Figures show baby bonus boosted fertility rates nation wide

A LEADING social demographer says the introduction of the baby bonus in 2002 was a key factor in arresting Australia's declining fertility rate.

McCrindle Research principal Mark McCrindle said Australia's fertility rate "turned the corner" in 2002 after four decades of decline.

Australia's fertility rate - the number of babies per woman - was 3.5 in 1965.

By 2001 that number had dropped to 1.73 and was tipped to go as low as 1.5.

But in 2002 Treasurer Peter Costello introduced the baby bonus, and in doing so offered the famous advice that women should have "one for the father, one for the mother and one for the country".

Figures released by the Australian Bureau of Statistics on Thursday - three days after the Federal Government announced changes to the baby bonus - showed the national fertility rate in 2011 was 1.88.

"You'd have to say the two (the baby bonus and rising fertility rates) are linked," Mr McCrindle told APN Newsdesk.

"But I don't think it's purely the economic incentive of the baby bonus. I think in addition to that it started a national conversation.

"Prior to that point there was a lot of talk in the '90s and into the 2000s of over-population and the benefit of smaller families.

"But Peter Costello, in encouraging births, gave a social validation to families of three or more."

The ABS figures - contained in the publication Births, Australia, 2011 - showed the number of babies born in Australia last year topped 300,000 for the first time.

More than 301,000 little Aussies were born in 2011, almost 4000 more than the previous year and 55,000 more than a decade earlier.

It was also revealed the number of women over the age of 30 having babies has been steadily increasing over the past decade.

More than 164,000 babies were born to women 30 years and older in 2011, up more than 40,000 on 2001.

There was also a record number of women over the age of 40 who had babies last year.

More than 12,800 babies were born to women over the age of 40, compared to more than 7100 in 2001.

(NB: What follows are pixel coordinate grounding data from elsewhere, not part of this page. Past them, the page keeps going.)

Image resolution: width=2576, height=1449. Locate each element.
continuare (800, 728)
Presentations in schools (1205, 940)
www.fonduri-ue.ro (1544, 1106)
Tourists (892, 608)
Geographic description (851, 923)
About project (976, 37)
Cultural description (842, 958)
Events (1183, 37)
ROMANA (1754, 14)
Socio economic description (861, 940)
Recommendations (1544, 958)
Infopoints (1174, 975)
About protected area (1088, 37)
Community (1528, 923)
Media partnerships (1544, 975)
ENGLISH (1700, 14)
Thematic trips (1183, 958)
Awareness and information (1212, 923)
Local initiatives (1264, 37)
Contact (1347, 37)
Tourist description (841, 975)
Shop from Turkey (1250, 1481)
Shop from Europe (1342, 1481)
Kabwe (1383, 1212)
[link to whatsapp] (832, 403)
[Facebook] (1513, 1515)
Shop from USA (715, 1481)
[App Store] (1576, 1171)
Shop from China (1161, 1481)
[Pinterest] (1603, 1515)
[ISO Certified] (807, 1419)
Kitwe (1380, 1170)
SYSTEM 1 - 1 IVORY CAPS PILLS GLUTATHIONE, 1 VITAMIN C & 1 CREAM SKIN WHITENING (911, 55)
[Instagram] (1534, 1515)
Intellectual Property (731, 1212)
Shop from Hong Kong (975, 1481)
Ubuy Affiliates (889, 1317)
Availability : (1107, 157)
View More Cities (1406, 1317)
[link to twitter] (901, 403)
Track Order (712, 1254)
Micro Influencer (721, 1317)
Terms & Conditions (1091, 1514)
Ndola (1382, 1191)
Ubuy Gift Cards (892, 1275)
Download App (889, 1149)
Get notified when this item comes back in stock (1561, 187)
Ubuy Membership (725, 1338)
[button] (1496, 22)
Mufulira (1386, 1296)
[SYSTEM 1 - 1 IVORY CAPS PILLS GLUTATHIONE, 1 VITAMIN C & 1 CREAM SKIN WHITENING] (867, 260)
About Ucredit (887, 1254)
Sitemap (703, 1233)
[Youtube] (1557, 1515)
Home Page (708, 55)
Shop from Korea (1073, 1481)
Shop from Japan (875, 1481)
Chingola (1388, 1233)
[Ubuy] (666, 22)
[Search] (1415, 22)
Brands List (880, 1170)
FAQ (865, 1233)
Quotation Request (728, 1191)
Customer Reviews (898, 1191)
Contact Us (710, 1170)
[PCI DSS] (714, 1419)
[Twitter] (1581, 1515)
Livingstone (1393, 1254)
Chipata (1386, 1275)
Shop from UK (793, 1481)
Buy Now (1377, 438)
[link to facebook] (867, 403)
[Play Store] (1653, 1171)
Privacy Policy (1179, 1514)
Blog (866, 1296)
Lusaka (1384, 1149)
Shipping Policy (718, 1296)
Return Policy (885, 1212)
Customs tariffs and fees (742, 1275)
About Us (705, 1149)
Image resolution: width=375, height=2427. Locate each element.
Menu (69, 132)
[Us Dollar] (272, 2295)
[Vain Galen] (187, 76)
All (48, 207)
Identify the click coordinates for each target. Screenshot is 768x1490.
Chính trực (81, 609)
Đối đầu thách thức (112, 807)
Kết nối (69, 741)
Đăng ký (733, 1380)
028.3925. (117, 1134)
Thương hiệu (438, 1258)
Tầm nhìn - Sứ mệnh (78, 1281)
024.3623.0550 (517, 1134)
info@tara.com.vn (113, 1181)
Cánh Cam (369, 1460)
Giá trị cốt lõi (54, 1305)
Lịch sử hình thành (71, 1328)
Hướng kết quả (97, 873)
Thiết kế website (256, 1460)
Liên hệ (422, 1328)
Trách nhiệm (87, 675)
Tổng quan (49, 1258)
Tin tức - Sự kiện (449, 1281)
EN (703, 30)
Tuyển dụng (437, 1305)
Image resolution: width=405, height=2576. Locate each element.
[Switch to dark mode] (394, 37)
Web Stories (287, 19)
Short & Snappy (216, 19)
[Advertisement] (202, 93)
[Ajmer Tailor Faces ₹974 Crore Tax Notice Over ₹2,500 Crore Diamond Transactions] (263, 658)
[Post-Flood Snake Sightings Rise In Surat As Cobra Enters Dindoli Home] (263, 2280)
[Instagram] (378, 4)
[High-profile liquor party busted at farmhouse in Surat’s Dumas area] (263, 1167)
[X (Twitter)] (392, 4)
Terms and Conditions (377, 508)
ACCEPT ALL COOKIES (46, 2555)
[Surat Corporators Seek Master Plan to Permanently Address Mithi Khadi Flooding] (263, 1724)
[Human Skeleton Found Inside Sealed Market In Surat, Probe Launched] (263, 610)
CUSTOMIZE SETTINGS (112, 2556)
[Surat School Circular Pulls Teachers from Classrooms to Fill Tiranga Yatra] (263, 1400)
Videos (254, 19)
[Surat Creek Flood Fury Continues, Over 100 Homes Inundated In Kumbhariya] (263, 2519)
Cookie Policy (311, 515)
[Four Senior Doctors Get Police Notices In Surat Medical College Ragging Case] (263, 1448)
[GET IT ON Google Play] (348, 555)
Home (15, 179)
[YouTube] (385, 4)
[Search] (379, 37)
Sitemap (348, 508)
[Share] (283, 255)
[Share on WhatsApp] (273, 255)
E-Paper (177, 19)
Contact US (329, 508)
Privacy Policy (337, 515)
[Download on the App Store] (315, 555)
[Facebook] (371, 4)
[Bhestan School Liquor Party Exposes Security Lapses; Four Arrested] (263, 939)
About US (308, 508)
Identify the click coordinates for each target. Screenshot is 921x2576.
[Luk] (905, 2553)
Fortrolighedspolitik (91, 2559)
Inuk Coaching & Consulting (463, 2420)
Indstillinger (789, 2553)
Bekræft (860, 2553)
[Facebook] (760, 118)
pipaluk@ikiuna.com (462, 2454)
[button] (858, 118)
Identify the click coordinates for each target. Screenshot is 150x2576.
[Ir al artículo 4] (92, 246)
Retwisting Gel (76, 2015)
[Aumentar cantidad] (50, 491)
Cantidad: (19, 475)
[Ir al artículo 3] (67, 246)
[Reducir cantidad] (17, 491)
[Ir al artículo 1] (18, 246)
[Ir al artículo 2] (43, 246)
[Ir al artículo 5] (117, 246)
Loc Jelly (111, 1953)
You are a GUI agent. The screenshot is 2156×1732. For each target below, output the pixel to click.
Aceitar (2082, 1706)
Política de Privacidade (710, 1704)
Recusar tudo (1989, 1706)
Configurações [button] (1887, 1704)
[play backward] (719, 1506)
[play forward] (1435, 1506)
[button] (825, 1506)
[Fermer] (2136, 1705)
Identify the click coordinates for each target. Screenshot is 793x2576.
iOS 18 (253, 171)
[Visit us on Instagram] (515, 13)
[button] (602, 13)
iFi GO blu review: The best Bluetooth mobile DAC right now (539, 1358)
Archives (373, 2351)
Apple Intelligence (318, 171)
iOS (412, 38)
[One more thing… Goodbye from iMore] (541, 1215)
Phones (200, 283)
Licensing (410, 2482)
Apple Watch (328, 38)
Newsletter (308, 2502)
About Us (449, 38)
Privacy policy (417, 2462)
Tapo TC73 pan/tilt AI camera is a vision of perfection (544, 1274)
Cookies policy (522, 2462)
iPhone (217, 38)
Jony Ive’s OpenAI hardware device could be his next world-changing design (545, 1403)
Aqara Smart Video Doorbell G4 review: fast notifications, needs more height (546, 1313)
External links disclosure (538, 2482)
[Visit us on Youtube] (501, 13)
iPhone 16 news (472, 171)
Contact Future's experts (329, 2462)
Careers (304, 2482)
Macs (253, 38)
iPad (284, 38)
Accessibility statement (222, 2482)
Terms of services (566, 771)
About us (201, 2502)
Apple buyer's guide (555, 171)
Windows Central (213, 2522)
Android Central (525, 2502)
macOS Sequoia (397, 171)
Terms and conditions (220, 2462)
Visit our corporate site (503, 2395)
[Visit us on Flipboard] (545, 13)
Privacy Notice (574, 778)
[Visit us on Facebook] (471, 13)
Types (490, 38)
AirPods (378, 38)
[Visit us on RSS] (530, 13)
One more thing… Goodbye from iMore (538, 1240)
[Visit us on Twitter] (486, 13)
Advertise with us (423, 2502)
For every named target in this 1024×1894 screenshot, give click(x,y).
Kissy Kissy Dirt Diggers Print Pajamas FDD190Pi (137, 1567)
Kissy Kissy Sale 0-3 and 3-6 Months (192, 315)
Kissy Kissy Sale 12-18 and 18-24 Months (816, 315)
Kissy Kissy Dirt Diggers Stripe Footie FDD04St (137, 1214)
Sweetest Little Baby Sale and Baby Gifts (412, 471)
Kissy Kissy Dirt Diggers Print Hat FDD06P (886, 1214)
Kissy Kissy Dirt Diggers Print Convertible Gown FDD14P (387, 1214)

The fertility rate for women in the 40-44 years category jumped from 9.2 babies per 1000 women in 2001, to 15.1 last year.

There were also substantial rises in the fertility rate for women in the 30-34 (from 107.9 to 122.4) and 35-39 (49 to 69.6) age groups.

Mr McCrindle said women were having babies later in life due to a combination of social, economic, educational and biological factors.

He said the "markers of adulthood" were being pushed back as people stayed at home and in education longer.

"The markers of independence which were marked by marriage, mortgage, children and getting into a career, all of that has been pushed back," he said.

He said people were also more aware of the cost involved with raising children.

Advances in science had also made it easier for older women to have children, he said.

"Some of the births as mums get older would be through assisted fertility," he said.

"That is becoming more available and more prominent."


Fertility Rates

  • Almost 100,000 babies born in NSW last year, the most in a decade.
  • The NSW fertility rate was 1.908 babies per woman.
  • More than 63,000 babies born in Qld last year, 15,000 more than a decade earlier but less than the previous two years.
  • Queensland's fertility rate sat at 1.964 babies per woman in 2011.
  • Tasmania had the highest fertility rate at 2.17 babies per woman.
  • Victoria had the lowest fertility rate at 1.75.
  • The median age for mothers was 30.6 years in 2011, a rise of 0.6 since 2001, and 33 for men.
  • The average time married people waited to have a child dropped from 4.5 years in 2001 to 4 years in 2011.